There was recently quite a bit of interesting discussion about a Language Log post on the semantics of "this page intentionally left blank". Levi Montgomery posted that it reminded him of "the instructions to 'Lather, rinse, and repeat,' apparently ad infinitum." I was struck by this comment, because historically and upon careful thought, I don't find anything recursive about this statement.
Levi apparenty interprets this injunction as being of the form (A --> B --> return to A). This would indeed lead to infinite hair washing, with the user lathering and rinsing until the eschaton. But I rather have always interpreted the instruction as having the form ((1: A --> B); repeat 1). Thus there's no recursive loop, merely a second execution of the two events A and B. Or to phrase it another way, for me there is no way of deriving wide scope of repeat so that it includes lather, rinse, and itself. For me it can only apply to lather and rinse. I'd be interested to find out if more people get Levi's interpretation or mine, and why.

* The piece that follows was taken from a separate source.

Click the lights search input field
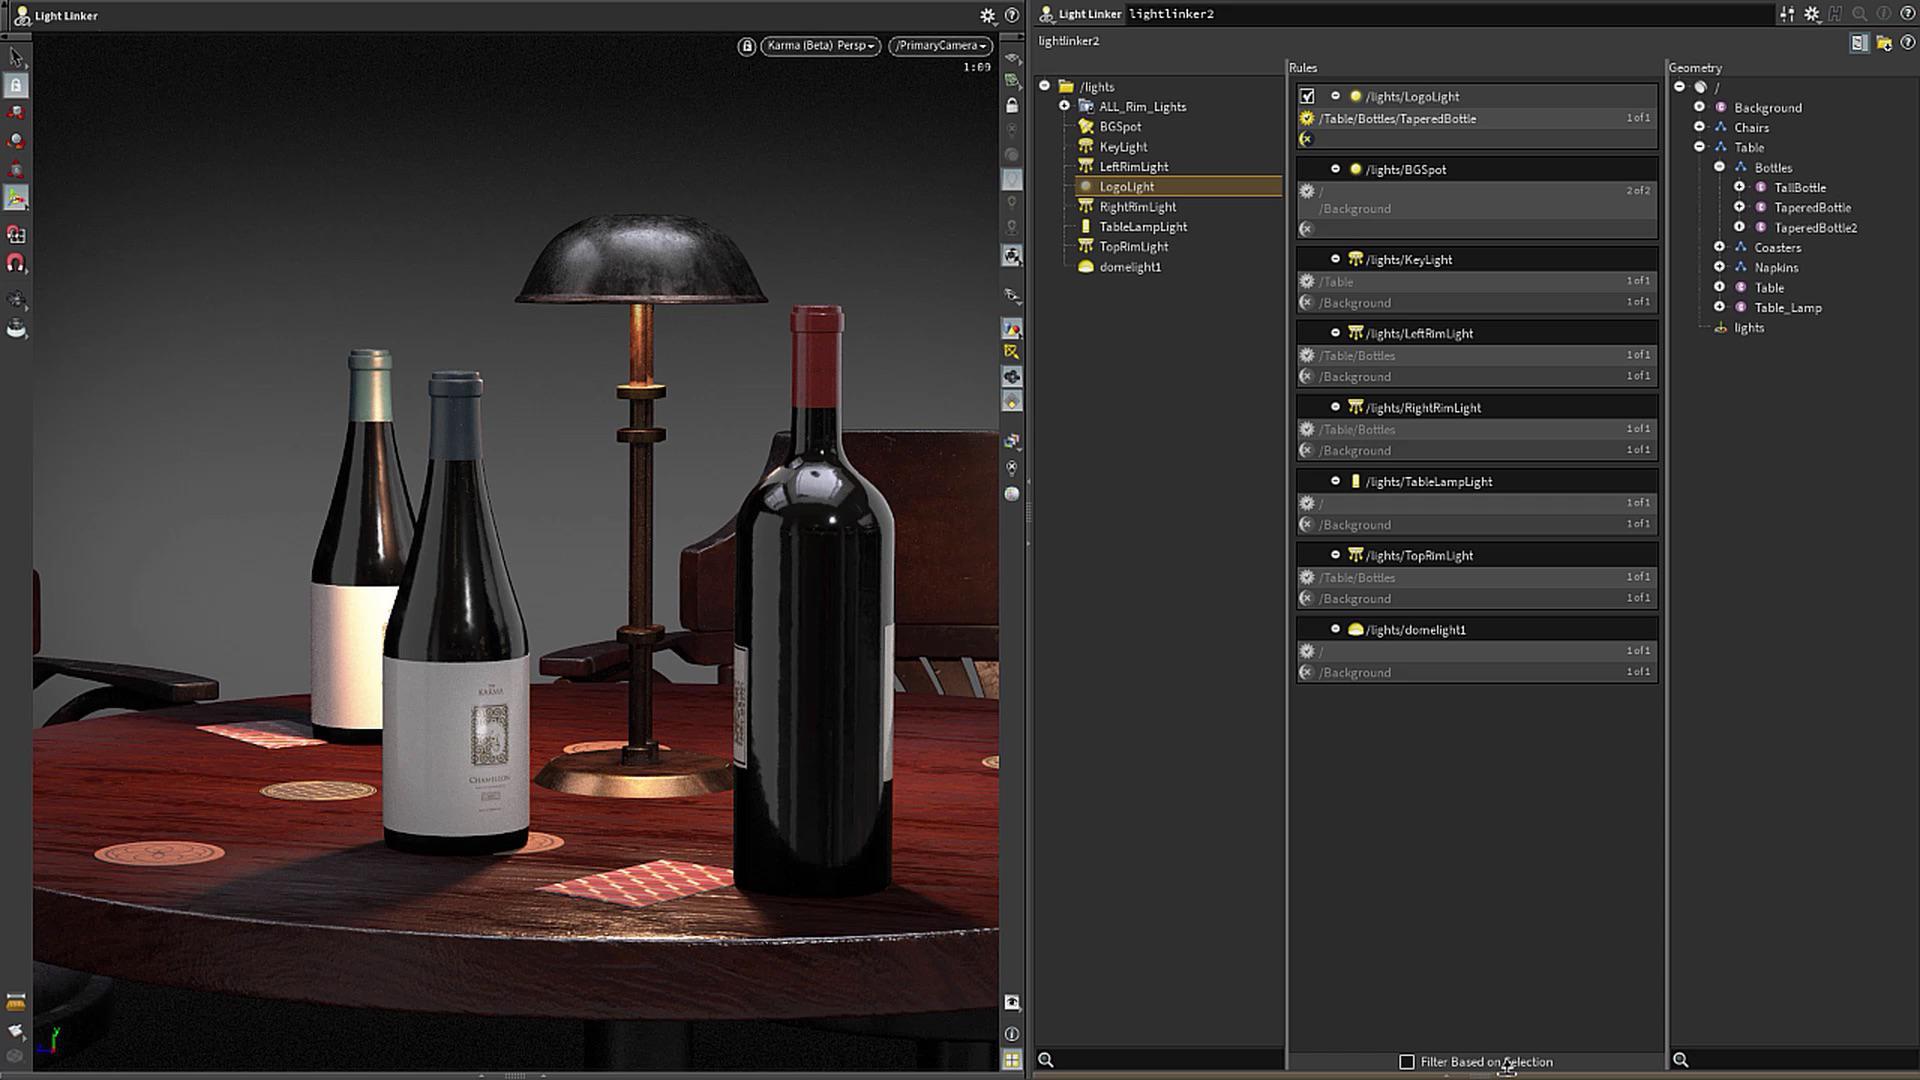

The 5th Annual Clarion Write-a-thon
10 years ago
6 comments:
I'm mostly just tagging this so I can subscribe to the comments, but yes, I do see it as "Begin here, do this, return to the beginning," although I don't of course. think they really meant for me to do it until I run out of shampoo. Why, that would mean I'd have to buy a lot of... Hey, wait a minute!
I saw another commenter also posted a similar observation, and my wife also says that, if she were to take it literally, it implies that she should lather and rinse ad infinitum, so it seems I'm in the minority.
I'm with you. It explicitly says (i.e. not pragmatic repair, but straightforward semantics) to lather and rinse exactly twice.
To the other people: what formulations would or wouldn't create a loop?
(1) Lather. Rinse. Do it again.
(2) Lather. Rinse. Now repeat that.
(3) Lather. Rinse. Do this one more time.
Sorta vaguely related... have you ever heard of a quine? http://en.wikipedia.org/wiki/Quine_%28computing%29
I've definitely always taken these sorts of things to mean 'repeat the actions just mentioned', not 'repeat ad infinitim'.
It's interesting that in Spanish and Portuguese bottles the final part is "repetir si se desea/repetir se desejar" (repeat if you wish). So at least they let you decide before going into an endless loop he he.
I still think it's ambiguous. But our pragmatic interpretation resolves the matter.